> On Feb 25, 2016, at 2:17 PM, John Levine <[email protected]> wrote:
>
>> You query for "m" ...
>
>> Meanwhile, at the authority, "m" is added and "ll" is deleted. ...
>
>> You query for "l". ...
>
>> Meanwhile at the authority, everything but @ is deleted.
>
> This doesn't strike me as a very persuasive argument. The DNS is not
> Oracle, and has never promised to be perfectly coherent. If my cache
> queries you for x, you say x doesn't exist, then you add x to the
> server, my cache will continue to say x doesn't exist until the TTL
> for the cache entry expires. This shouldn't surprise anyone.
Well said. I agree.
>
>
> Synthesized NXDOMAINs slightly increase the range of x for which
> cached answers might be stale, but it's hard to see that as a big
> deal. If your applications depend on up to date cached data, use
> short TTLs like everyone else does. For example, I see the SOA for
> www.nominum.com have a TTL of one minute.
Since cheese-shop is specific to the root zone, the TTLs are already
well known (and, I think, unlikely to change).

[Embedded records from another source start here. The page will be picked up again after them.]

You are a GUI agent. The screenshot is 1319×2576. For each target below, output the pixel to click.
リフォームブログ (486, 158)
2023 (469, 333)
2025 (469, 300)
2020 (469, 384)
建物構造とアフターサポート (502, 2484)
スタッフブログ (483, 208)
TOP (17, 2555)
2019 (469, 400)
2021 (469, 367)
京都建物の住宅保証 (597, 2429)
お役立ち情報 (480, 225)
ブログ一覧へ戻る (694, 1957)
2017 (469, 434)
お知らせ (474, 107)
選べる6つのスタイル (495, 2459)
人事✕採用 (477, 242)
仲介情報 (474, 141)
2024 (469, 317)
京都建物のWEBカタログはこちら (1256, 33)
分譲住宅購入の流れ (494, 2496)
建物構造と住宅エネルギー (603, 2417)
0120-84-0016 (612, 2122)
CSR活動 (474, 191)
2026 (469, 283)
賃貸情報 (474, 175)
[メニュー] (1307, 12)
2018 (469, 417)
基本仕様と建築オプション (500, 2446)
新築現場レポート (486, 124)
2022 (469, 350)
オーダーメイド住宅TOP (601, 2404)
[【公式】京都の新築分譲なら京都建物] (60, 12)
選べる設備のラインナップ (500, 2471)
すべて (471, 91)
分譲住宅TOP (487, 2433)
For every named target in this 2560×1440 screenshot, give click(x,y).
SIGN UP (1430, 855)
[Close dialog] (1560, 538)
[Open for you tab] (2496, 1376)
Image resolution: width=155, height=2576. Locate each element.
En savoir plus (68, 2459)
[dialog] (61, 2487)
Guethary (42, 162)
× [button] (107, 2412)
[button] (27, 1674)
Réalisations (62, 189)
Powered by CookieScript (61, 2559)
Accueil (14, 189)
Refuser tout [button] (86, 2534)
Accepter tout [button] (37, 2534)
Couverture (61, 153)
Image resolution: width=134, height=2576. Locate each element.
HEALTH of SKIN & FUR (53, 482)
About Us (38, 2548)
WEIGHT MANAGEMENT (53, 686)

The document says:
For the limited use case of this document (the DNS root) we believe
that this is an acceptable trade off - the (current) TTL of the
"negative cache" (in the SOA) is the same as the NSEC TTL (1 day).
This means that, for a new TLD to begin resolving everywhere will
require a minimum of a day - and this is true whether or not this is
implemented (if someone had queried for the exact name, there would
be a negatively cached answer, this simply expands the range of
negative caches).
I would note, however, that one popular implementation limits negative
caching to 3 hours by default:
[bind-9.9.2rc1]$ grep ncache bin/named/config.c
max-ncache-ttl 10800; /* 3 hours */\n\
In other words, today (as a BIND user) you might only have to wait 3 hours
when a new TLD is added, not the whole SOA minimum.
For implementations that treat "positive" and "negative" cache entries
separately, perhaps the document should say whether a validated proof of
non-existence should be considered "positive" or "negative."